Spark vs Hadoop –Who wins?
After a survey on Hadoop revealed that 70 percent of respondents are most interested in Spark, a whole debate on the potential demise of Hadoop started to shape up.
Many IT professionals hurried up to answer a Quora challenge: Will Spark overtake Hadoop? Will Hadoop be replaced by Spark? Some pointed out their differences, others insisted that they cannot be compared but most agreed that both Spark and Hadoop have evolved greatly.

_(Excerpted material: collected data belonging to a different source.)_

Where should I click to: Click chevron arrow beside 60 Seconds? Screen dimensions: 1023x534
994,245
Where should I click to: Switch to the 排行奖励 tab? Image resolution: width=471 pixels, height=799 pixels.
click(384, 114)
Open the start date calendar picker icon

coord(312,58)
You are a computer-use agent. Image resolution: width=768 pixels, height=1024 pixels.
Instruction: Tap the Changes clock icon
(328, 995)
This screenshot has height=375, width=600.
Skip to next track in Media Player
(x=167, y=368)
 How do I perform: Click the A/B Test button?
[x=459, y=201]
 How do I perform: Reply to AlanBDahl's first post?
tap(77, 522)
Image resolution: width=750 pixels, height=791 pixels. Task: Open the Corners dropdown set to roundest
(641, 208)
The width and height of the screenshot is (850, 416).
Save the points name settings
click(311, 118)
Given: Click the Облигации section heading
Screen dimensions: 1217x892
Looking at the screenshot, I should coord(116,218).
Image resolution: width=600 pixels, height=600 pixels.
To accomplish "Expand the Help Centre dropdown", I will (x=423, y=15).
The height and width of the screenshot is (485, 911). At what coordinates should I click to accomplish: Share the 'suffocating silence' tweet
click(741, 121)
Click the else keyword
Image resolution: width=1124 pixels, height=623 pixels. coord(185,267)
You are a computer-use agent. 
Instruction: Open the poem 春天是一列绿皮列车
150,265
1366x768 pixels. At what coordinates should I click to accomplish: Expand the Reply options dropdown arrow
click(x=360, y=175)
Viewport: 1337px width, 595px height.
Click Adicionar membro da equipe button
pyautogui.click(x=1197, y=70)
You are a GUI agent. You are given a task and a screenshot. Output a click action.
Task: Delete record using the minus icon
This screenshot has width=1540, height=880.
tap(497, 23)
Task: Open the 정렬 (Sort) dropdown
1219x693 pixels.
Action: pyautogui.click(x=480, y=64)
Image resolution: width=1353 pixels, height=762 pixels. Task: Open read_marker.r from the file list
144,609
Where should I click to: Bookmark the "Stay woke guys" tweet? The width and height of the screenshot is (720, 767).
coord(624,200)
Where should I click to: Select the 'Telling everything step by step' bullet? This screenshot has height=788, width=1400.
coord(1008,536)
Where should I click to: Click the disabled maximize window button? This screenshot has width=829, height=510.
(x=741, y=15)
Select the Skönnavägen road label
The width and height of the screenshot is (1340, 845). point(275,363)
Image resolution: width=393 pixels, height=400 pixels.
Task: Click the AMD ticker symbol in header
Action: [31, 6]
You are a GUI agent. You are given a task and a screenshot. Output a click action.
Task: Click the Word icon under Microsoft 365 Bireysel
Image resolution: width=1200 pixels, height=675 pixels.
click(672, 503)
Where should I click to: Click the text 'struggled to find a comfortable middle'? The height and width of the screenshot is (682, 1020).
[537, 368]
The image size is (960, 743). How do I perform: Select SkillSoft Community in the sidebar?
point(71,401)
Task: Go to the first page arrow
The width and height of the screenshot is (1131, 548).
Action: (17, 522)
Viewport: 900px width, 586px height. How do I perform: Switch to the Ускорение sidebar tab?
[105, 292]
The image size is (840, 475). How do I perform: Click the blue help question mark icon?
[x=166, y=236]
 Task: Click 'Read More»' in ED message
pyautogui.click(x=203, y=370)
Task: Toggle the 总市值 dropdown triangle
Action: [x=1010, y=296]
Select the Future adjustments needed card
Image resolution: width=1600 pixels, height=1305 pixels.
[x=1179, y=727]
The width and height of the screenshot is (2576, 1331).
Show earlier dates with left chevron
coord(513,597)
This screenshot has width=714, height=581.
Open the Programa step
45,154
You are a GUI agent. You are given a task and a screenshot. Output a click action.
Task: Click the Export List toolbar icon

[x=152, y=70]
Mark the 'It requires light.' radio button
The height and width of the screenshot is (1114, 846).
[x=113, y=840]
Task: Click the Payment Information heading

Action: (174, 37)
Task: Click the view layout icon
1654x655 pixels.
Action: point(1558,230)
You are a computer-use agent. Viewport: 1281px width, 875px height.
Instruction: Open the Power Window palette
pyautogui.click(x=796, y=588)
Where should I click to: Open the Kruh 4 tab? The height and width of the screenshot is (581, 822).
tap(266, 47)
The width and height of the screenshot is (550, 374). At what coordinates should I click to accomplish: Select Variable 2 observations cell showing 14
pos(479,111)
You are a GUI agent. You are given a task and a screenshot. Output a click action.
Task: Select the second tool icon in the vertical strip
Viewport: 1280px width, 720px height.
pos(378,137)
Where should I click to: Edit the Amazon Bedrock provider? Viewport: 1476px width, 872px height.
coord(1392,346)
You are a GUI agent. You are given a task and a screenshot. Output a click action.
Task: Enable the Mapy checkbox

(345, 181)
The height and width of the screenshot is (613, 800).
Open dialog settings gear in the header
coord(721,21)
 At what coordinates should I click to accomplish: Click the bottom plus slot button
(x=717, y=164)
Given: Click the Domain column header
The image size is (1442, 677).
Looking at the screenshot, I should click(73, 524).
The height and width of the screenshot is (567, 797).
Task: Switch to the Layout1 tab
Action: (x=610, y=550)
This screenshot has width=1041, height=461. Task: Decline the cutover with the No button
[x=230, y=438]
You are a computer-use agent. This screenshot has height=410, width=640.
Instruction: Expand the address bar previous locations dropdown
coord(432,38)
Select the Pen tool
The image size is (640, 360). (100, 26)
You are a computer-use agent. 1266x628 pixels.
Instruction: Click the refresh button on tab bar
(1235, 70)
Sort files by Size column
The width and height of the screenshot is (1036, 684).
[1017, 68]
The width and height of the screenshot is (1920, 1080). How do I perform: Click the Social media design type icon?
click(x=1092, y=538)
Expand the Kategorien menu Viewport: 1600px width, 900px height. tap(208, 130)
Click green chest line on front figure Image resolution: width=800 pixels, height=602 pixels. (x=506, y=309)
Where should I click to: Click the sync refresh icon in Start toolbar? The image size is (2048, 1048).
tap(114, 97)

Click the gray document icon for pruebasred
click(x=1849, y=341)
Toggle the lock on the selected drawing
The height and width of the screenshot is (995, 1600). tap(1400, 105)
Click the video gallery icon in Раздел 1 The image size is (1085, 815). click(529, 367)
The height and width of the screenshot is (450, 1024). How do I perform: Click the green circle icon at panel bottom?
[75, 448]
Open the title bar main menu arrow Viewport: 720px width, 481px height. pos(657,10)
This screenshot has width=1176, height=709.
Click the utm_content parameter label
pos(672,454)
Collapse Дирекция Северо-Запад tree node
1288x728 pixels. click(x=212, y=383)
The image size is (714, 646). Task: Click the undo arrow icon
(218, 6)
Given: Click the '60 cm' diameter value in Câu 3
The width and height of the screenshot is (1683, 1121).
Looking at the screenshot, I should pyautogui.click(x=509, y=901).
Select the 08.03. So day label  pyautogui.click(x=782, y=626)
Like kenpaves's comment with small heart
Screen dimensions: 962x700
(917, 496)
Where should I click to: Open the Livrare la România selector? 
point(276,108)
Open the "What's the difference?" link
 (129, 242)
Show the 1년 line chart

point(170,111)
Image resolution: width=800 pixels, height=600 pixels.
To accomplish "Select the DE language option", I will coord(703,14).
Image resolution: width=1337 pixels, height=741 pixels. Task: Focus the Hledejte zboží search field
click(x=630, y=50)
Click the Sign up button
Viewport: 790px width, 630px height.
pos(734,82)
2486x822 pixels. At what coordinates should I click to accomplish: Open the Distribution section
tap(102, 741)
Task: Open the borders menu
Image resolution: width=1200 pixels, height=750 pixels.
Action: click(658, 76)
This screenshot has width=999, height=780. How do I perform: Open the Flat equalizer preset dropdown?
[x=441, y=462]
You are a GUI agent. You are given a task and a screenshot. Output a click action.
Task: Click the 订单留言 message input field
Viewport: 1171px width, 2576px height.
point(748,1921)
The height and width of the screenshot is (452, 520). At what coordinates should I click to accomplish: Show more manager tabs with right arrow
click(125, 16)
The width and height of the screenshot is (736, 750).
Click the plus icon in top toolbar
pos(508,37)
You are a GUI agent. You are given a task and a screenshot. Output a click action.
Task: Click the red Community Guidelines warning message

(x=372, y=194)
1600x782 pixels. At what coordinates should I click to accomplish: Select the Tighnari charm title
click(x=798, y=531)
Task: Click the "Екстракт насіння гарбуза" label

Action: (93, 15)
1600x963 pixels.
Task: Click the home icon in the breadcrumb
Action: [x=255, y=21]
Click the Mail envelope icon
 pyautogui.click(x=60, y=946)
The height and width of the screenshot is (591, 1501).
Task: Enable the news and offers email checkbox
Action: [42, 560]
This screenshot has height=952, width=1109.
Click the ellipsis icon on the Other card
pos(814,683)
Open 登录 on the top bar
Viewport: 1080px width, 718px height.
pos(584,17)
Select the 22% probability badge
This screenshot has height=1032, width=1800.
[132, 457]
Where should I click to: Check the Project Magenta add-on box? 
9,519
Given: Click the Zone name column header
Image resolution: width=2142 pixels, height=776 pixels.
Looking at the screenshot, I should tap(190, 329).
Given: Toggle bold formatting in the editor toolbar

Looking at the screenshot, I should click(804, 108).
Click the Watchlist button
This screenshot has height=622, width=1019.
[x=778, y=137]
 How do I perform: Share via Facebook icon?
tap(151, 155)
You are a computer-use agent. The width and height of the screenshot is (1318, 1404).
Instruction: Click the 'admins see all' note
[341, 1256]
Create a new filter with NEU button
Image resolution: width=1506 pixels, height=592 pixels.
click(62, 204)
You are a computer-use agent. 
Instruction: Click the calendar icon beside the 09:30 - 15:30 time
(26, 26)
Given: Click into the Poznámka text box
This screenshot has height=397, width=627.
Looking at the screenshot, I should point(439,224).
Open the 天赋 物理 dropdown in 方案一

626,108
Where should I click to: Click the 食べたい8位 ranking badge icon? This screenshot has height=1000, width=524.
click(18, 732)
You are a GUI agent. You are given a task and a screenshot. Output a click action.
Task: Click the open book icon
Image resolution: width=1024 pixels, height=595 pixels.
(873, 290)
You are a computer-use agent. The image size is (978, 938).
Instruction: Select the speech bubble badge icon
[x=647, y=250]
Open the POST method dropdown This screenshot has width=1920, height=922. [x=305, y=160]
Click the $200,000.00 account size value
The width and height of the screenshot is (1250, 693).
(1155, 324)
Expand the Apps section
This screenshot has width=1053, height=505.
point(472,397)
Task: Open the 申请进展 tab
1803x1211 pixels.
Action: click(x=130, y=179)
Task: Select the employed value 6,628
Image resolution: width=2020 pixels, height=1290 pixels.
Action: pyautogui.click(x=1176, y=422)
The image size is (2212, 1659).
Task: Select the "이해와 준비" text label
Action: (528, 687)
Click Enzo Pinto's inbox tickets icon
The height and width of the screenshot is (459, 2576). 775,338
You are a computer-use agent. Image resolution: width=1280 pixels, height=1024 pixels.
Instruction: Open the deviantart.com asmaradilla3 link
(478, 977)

Matei Zaharia, the CTO of Databricks, the company created by the developers of Apache Spark, opined that the answer to this question depends on the way people look at Hadoop. “Some people take Hadoop to mean a whole ecosystem (HDFS, Hive, MapReduce, etc.), in which case Spark is designed to fit well within the ecosystem (reading from any input source that MapReduce supports through the InputFormat interface, being compatible with Hive and YARN, etc.). Others refer to Hadoop MapReduce in particular, in which case I think it’s very likely that non-MapReduce engines will take over in a lot of domains, and in many cases they already have,” he said.
Zaharia said in a Reddit AMA last year that Spark’s main benefits over the current layers are “1) unified programming model (you don’t need to stitch together many different APIs and languages, you can call everything as functions in one language) and 2) performance optimizations that you can get from seeing the code for a complete pipeline and optimizing across the different processing functions.”
Core differences between Spark and Hadoop
Hadoop and Spark may be big data frameworks, but they do not necessarily serve the same purposes. Hadoop distributes huge data collections across a variety of nodes within a cluster of commodity servers and keeps track of that data while Spark operates on those distributed data collections and fails to do distributed storage.
Many people believe that Spark and Hadoop are better together, but they can also be used one without the other. Hadoop does not need Spark because it includes not only a storage component, but also a processing component (MapReduce); conversely, Spark can be used without Hadoop, but it can also be complementary to it.
One of the reasons why MapReduce may seem unattractive is its slow nature paired with a high level of complexity. Spark’s speed improvement may help it gain extra points, but this advantage may not come in handy if the user’s data operations and reporting requirements are mainly static and you don’t mind waiting for batch-mode processing.
Battle for dominance? Not necessarily!
Data expert and best-selling author Bernard Marr explained in a Forbes article that many vendors offer both Spark and Hadoop and advise companies on which they will find most suitable. Marr pointed out that even though Spark is developing very quickly, the security and support infrastructure is not as advanced as Hadoop’s since it is still in its infancy.
The data expert’s viewpoint is, to some extent, shared by Cloudera’s Sean Owen, who explained in the Quora discussion that even though Spark and its tools are “very good, given how much is offered form just this one project, the good news is that there is no either/or choice, not anymore.”
Although the current trends are in favor of Spark, the choice depends on the user-based case, which means that making an autonomous selection should not be an option.